The determinant provides essential information about the matrix. Specifically, it tells us if a matrix is invertible. If the determinant is zero, the matrix doesn't have an inverse. In our problem, we calculated the determinant of \(A = \begin{bmatrix} 2 & 2 \ 3 & 1 \end{bmatrix}\) as \(-4\). Since \(-4\) is not zero, \(A\) has an inverse.
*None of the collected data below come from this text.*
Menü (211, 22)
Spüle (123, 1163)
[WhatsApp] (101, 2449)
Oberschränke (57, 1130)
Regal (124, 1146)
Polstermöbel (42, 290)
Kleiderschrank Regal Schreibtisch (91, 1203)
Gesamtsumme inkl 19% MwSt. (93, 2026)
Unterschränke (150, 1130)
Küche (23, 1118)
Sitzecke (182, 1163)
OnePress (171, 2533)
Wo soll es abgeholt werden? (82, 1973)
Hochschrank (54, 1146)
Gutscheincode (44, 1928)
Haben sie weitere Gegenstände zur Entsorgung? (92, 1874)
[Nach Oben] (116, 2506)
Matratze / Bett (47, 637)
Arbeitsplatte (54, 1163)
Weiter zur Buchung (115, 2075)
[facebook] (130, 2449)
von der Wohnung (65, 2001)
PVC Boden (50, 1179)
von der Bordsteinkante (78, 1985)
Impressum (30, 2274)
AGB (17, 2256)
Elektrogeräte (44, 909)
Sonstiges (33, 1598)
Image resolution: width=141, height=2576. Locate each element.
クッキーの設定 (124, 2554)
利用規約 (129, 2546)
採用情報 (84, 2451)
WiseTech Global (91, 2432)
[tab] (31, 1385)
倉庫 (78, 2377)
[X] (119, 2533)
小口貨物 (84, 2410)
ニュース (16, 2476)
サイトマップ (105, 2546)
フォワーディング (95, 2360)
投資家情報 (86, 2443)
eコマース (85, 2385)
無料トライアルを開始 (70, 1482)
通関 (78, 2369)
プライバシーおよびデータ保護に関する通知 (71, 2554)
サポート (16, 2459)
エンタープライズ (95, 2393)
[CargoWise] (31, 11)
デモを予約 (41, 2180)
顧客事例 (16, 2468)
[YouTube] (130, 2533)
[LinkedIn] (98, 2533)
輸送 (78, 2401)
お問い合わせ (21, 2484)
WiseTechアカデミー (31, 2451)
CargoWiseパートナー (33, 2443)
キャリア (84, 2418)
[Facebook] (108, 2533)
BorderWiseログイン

Understanding the role of the determinant can also help you delve deeper into the matrix's properties, like its scaling factor. In geometry, it can indicate the area or volume distortion caused by the transformation represented by the matrix.

Identity Matrix

An identity matrix is a special type of square matrix. It acts like 1 does in multiplication for real numbers. The identity matrix is denoted as \(I\) and has 1s on the diagonal and 0s elsewhere. For a 2x2 identity matrix, it looks like this:

• \(I_2 = \begin{bmatrix} 1 & 0 \ 0 & 1 \end{bmatrix}\)

The identity matrix has unique properties:

• Multiplying any matrix \(A\) by the identity matrix of compatible size (\(I\)) results in matrix \(A\). That means \(AI = A\) and \(IA = A\).
• It is a neutral element for matrix multiplication.

In our exercise, we set \(B\) as the identity matrix \(I_2\). When calculating \(X = A^{-1}B\), having \(B = I_2\) simplifies the multiplication because multiplying by the identity matrix does not change \(A^{-1}\). Hence, \(X = A^{-1}\). This functionality makes the identity matrix very useful in solving matrix equations.